25 Is The New 18? Study Says Teens Are Growing Up Slower
(CBS Local) - For parents who constantly chide their children to "grow up," a new study on teens and adolescence is suggesting they'll have to wait even longer. According to findings published in the journal, Child Development, today's teens are putting off many of the common behaviors associated with moving into adulthood.
Compared to teens in the 70's, 80's, and 90's, today's adolescents, "are taking longer to engage in both the pleasures and the responsibilities of adulthood," according to San Diego State University's Jean Twenge. "The whole developmental pathway has slowed down," the professor of psychology added. Twenge concludes that today's 18-year-olds are living more like 15-year-olds did in previous generations.
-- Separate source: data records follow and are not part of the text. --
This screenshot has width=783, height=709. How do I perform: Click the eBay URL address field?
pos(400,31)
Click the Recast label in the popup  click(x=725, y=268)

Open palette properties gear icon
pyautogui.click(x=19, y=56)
The data for the massive survey was compiled over four decades from 1976 to 2016 and included over eight million teens. It found that teens from 2010 to 2016 were having sex, drinking, and holding a paid job at much lower rates than teens did 20 years ago. Among 8th graders, about half the number of younger teens had a job or tried alcohol compared to kids in the 1990's.
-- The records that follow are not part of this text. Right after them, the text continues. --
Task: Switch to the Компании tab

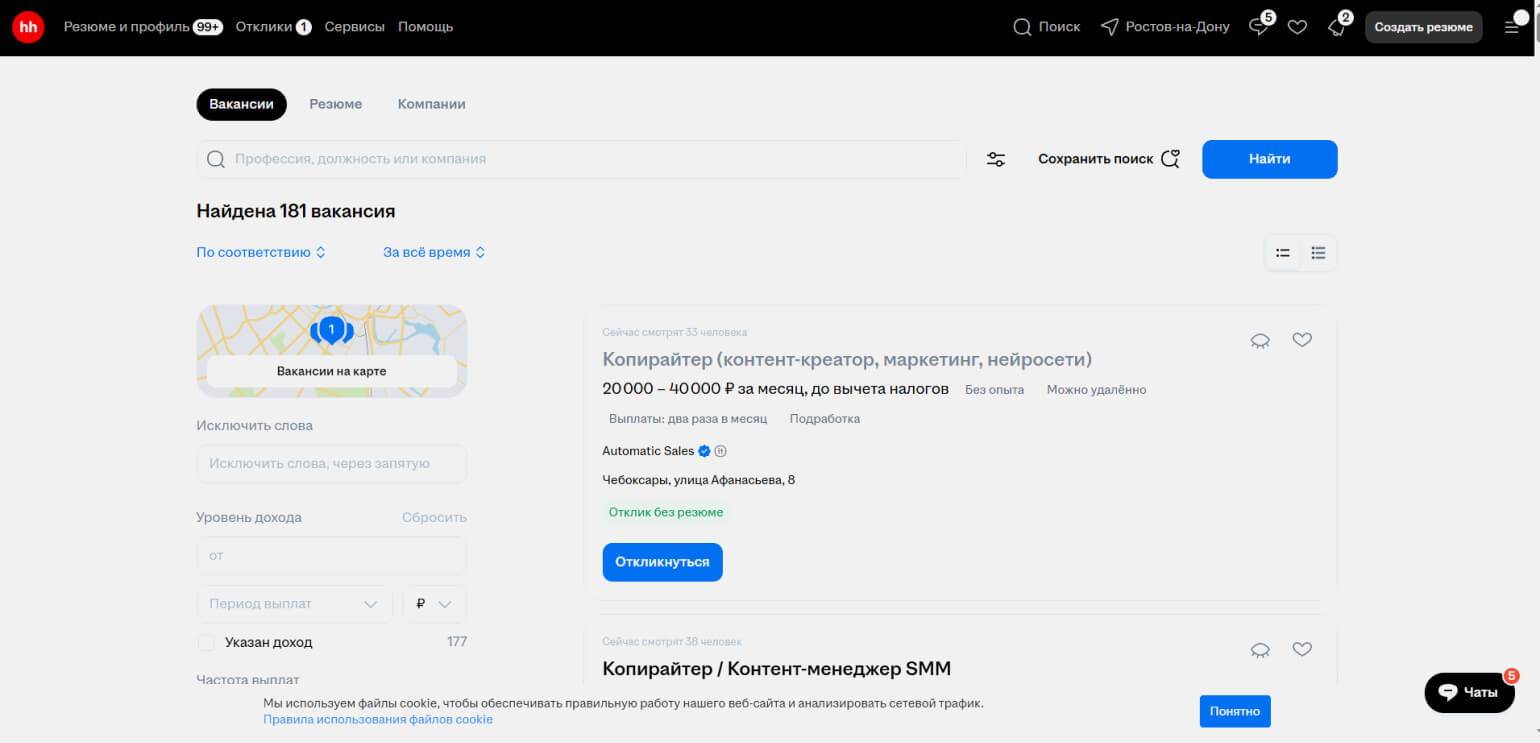Action: tap(431, 104)
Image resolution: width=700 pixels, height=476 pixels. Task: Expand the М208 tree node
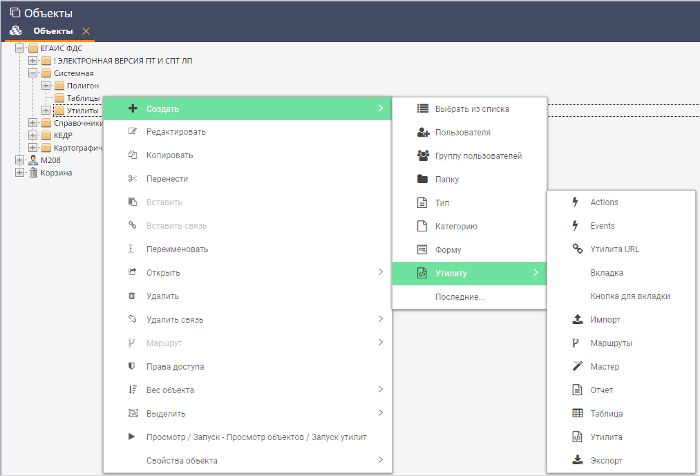click(19, 160)
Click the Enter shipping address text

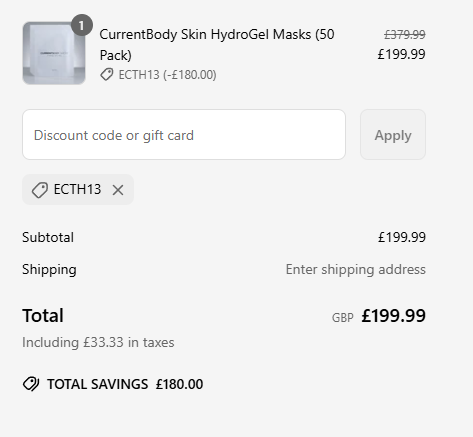356,269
Older teens (12th graders) are reportedly having even fewer milestone moments. Compared to older teens dating back to 1976, the number of kids dating, working, getting a driver's license, or drinking was down nearly 20 percent in every category.
"I think if you ask any college professor, they'll tell you students these days are woefully unprepared in basic life skills," said NYU professor of child and adolescent psychiatry Yamalis Diaz. "It's like going into the heavy lifting of adulthood without having exercised the necessary muscles," Diaz added.
Professor Twenge, the study's lead author, added that while there's a positive to not experimenting with underage sex and drinking, the choices aren't being born out of better decision-making.
"Our results show that it's probably not that today's teens are more virtuous, or more lazy—it's just that they're less likely to do adult things."